Records for processing
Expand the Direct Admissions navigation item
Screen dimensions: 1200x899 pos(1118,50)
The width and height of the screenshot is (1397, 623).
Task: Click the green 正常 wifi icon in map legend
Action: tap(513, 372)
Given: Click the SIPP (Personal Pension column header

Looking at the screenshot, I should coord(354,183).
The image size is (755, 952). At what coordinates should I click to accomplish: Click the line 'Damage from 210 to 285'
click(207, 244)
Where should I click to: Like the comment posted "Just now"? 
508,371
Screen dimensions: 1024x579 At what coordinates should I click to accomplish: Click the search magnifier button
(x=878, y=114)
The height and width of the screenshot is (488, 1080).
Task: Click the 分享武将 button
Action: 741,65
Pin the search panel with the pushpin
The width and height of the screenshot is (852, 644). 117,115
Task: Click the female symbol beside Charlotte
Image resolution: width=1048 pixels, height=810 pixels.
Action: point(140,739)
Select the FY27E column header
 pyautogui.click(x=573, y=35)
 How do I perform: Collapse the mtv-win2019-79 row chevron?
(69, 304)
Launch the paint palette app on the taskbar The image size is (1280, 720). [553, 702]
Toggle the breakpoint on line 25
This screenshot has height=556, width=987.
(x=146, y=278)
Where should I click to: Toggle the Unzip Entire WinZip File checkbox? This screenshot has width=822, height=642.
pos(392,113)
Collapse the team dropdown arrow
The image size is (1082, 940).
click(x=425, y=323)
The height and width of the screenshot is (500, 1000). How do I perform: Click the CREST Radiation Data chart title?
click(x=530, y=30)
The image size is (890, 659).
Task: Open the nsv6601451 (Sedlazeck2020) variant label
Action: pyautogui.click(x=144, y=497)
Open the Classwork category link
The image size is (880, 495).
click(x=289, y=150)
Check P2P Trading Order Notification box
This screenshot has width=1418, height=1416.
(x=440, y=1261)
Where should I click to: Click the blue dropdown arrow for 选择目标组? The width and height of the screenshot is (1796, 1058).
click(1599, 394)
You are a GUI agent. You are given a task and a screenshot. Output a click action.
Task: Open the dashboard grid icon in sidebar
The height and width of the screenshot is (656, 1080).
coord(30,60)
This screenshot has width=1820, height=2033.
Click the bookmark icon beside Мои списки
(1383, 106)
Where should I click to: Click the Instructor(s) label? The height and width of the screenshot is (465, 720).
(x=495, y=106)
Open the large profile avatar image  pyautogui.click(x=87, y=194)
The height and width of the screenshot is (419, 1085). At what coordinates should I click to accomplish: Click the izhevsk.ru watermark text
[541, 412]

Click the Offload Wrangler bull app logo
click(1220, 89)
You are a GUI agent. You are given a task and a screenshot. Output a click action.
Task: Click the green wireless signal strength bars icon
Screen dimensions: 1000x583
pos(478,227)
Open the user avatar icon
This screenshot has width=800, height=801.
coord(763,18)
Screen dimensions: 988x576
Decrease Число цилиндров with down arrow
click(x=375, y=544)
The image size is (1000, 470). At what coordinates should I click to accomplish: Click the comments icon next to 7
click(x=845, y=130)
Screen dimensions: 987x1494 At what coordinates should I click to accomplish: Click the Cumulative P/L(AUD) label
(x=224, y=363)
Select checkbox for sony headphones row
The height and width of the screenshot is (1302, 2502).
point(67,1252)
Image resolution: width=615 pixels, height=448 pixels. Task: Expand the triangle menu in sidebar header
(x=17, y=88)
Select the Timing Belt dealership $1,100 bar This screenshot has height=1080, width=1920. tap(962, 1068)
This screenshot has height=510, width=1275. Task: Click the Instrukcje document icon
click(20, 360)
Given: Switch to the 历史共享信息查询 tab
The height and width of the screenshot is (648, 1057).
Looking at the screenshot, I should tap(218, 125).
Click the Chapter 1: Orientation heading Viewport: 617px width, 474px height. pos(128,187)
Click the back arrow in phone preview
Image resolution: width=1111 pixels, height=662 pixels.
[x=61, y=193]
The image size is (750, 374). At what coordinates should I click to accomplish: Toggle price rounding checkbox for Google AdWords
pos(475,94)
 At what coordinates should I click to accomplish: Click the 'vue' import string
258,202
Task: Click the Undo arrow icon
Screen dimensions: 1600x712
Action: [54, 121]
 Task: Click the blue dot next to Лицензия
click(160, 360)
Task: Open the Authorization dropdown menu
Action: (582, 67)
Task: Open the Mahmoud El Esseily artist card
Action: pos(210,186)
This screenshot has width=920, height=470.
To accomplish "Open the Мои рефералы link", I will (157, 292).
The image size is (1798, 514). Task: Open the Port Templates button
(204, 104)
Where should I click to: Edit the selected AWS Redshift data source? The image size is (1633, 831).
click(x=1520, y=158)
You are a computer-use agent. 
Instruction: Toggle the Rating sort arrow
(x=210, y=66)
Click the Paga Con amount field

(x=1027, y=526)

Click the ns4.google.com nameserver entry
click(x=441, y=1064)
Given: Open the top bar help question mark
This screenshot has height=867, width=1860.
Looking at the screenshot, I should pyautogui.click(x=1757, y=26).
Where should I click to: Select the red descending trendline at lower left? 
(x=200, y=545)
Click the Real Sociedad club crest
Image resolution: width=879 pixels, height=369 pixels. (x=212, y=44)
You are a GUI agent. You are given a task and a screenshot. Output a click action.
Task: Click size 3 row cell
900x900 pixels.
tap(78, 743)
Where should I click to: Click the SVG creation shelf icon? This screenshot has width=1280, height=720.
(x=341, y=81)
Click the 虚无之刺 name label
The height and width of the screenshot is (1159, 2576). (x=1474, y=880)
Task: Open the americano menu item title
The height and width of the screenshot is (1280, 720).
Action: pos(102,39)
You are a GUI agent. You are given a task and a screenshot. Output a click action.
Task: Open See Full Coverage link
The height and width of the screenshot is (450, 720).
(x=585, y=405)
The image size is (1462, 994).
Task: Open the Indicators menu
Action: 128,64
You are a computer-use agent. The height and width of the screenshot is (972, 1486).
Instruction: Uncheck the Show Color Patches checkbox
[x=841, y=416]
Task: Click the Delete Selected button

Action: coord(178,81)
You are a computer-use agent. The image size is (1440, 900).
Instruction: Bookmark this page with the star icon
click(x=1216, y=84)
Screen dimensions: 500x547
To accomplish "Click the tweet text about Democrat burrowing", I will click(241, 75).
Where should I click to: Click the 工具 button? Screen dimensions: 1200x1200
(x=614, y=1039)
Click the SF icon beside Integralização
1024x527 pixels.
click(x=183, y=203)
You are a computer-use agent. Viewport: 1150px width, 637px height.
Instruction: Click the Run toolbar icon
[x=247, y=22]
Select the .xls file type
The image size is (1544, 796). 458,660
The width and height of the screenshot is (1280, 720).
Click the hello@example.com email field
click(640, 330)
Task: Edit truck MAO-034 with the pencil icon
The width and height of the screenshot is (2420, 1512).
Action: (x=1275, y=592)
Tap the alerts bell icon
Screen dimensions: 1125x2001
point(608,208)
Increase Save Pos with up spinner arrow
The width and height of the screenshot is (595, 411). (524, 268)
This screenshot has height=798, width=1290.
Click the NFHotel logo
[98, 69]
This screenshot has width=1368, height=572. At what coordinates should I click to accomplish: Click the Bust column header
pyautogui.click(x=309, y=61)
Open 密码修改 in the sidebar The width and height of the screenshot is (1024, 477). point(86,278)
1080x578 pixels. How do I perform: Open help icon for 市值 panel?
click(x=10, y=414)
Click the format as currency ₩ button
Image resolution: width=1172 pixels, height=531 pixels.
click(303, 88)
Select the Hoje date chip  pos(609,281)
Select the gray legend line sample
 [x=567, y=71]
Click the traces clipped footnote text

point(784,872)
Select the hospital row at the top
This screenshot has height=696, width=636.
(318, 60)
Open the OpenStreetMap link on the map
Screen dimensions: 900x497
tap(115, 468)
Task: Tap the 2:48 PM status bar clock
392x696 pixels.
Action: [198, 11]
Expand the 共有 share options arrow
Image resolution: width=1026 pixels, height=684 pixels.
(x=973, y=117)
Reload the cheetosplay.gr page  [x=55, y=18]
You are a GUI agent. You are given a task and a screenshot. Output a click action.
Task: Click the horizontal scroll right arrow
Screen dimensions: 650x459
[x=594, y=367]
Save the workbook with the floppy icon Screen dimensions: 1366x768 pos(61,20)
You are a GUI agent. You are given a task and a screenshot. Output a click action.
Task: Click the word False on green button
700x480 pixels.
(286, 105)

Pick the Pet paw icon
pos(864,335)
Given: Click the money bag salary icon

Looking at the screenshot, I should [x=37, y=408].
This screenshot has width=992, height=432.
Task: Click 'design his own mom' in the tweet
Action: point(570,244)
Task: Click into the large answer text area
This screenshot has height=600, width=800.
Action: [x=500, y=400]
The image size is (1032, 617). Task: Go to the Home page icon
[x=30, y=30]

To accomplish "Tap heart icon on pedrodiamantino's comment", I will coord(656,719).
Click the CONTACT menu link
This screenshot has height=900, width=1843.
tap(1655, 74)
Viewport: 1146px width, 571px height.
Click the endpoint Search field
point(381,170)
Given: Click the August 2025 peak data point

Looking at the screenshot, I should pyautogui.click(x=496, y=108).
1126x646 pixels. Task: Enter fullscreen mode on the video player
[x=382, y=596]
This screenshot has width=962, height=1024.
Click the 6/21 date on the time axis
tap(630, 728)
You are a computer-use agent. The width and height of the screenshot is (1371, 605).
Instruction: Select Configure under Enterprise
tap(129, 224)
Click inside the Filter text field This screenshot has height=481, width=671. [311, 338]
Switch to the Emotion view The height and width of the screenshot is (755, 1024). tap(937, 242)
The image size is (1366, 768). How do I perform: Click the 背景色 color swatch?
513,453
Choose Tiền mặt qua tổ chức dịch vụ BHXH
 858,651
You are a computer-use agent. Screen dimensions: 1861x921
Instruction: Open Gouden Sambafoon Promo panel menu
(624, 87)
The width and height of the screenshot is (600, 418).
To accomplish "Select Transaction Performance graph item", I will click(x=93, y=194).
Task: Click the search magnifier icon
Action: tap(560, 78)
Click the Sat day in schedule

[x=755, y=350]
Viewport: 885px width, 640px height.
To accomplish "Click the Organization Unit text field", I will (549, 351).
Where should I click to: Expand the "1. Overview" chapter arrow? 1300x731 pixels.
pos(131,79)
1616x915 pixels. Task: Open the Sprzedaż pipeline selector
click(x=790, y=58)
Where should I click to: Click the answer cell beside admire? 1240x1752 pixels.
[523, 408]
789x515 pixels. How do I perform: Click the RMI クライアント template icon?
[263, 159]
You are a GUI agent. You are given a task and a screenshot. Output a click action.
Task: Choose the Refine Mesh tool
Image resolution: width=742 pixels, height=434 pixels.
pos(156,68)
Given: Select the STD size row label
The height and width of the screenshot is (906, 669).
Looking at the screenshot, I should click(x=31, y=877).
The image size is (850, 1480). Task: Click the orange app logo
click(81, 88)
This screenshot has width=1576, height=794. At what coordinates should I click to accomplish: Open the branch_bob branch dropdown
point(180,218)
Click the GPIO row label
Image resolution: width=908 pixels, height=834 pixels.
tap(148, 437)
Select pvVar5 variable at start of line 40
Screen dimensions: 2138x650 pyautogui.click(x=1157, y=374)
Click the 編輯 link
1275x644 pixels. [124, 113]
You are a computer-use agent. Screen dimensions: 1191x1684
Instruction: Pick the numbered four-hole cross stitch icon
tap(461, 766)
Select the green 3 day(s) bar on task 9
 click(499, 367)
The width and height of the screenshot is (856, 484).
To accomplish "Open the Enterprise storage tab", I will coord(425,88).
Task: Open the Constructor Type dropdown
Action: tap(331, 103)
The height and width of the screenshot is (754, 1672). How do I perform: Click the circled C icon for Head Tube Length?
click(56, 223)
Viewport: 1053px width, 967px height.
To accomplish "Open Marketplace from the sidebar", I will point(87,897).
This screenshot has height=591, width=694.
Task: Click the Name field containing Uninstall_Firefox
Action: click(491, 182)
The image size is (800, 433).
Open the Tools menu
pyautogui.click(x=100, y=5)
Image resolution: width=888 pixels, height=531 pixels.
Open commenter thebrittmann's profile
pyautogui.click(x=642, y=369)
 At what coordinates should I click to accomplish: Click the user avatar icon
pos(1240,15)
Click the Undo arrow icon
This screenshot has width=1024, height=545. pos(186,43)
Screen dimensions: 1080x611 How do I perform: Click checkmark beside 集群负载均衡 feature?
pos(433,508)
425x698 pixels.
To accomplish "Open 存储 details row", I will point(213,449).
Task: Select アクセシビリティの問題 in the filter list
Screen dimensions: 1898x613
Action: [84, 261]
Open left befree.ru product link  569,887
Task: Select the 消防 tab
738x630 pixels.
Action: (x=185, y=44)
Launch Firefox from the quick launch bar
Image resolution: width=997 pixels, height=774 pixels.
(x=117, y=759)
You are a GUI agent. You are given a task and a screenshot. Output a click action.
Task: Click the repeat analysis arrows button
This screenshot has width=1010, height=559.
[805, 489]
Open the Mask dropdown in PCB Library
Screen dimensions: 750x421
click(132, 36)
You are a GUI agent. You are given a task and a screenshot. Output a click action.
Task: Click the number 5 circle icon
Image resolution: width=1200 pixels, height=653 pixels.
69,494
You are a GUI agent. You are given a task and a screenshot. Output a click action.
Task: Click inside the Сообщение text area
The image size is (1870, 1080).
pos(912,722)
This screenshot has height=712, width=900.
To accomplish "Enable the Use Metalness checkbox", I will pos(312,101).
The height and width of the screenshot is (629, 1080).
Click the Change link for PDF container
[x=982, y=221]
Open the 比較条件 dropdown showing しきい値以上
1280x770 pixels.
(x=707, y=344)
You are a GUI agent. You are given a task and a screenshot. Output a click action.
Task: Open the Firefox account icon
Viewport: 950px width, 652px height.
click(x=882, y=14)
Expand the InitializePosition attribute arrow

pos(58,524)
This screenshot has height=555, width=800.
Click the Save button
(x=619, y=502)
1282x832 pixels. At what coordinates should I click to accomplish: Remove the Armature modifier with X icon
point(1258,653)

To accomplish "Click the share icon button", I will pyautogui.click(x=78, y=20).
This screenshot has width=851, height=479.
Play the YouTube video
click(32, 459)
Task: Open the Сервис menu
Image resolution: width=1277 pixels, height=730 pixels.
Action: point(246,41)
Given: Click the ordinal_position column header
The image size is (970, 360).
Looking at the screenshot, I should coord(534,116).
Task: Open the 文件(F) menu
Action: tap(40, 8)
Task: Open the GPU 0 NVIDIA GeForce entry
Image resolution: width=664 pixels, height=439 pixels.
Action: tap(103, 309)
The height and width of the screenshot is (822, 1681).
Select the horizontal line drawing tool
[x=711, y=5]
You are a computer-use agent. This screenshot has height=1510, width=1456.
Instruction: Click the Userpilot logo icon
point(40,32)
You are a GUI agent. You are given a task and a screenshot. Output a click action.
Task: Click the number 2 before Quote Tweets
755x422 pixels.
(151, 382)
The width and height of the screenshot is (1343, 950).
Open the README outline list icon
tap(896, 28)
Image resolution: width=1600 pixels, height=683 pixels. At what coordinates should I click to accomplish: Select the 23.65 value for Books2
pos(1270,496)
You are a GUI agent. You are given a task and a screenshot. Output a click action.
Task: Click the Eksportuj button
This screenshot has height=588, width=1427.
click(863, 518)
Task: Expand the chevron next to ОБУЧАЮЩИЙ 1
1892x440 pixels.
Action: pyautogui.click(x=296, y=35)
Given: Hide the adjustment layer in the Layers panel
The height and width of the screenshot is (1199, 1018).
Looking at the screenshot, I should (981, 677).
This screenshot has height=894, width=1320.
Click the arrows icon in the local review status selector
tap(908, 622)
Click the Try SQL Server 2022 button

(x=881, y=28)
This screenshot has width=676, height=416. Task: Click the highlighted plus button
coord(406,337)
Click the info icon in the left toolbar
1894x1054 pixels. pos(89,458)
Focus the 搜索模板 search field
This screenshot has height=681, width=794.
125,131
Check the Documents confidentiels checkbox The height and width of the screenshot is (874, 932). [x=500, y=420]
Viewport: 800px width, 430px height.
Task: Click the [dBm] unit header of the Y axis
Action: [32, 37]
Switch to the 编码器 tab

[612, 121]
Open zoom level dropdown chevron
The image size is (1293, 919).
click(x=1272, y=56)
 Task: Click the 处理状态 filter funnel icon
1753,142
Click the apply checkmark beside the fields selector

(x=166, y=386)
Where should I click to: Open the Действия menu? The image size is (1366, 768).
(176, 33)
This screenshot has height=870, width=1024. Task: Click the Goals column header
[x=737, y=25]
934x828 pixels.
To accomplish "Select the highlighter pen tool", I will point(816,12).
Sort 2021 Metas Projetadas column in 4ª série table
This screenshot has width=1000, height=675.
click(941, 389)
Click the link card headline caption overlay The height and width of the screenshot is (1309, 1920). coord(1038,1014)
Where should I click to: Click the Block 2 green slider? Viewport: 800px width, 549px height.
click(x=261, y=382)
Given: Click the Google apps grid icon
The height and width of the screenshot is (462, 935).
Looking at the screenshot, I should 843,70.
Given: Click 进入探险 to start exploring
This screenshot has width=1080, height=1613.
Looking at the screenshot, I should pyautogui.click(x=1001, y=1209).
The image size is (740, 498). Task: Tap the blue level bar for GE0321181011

Problem details
Pull every line containing "large" out of the material and copy it.

Result for this exercise
Open the large profile avatar image  pyautogui.click(x=87, y=194)
Task: Click into the large answer text area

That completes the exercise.